The second point is the one that concerns us most: the project permits the breeding and trade of wild animals in captivity. For AnimaNaturalis, this is a fundamental mistake. Allowing the breeding of wild animals for companion purposes fuels the animal trade, increases the risk of abandonment and perpetuates the suffering of individuals who should never have been removed from their natural environment. Our proposal is clear: prohibit the breeding of wild animals for companion purposes and allow it only in exceptional and fully justified cases, such as rescue or the conservation of endangered species.

"Allowing the commercial breeding of wild animals within a positive list is a contradiction in its own terms", notes Ibáñez. "A positive list only makes sense if it starts from the premise that only what is demonstrably free from suffering and risk is permitted. Opening the door to the breeding of wild animals undermines that premise from the outset."

The third problem concerns the independence of the body that will make the decisions. The committee that determines which animals are included in the list must be free from conflicts of interest. Animal welfare must be the primary criterion, not the interests of the animal trade industry. We have conveyed this demand in our contributions and will continue to press for it.

The fourth point challenges one of the project's technical criteria: the use of an animal's weight or size as a variable for deciding its inclusion in the list. This approach is insufficient. There are small animals that suffer enormously in captivity, whose ethological needs are incompatible with domestic life, regardless of how much they weigh. What matters is not the size of the animal, but how it lives, what it needs and whether those needs can realistically be met in a home.

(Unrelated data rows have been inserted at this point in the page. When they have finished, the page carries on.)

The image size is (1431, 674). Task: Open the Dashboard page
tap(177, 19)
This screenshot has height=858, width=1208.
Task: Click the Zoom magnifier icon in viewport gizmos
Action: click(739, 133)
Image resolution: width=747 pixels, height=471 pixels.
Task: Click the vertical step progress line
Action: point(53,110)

Why this regulation matters more than it might seem

The positive list of companion animals is not a minor technical matter. If properly constructed, it can become a real tool to reduce illegal animal trafficking, decrease abandonment and transform the relationship our society maintains with other species. If done poorly, it can legitimise practices that already cause suffering today and grant them a legal cover they currently lack.

"Spain has the opportunity to adopt one of the most advanced regulations in Europe on the keeping of animals", concludes Ibáñez. "But that will only happen if the final text is bold, if it prioritises animal welfare over economic interests and if it establishes real mechanisms for oversight and review. We are in the process to make sure that is the case."

At AnimaNaturalis we will continue working to ensure that this regulation lives up to what animals need and what Spanish society deserves.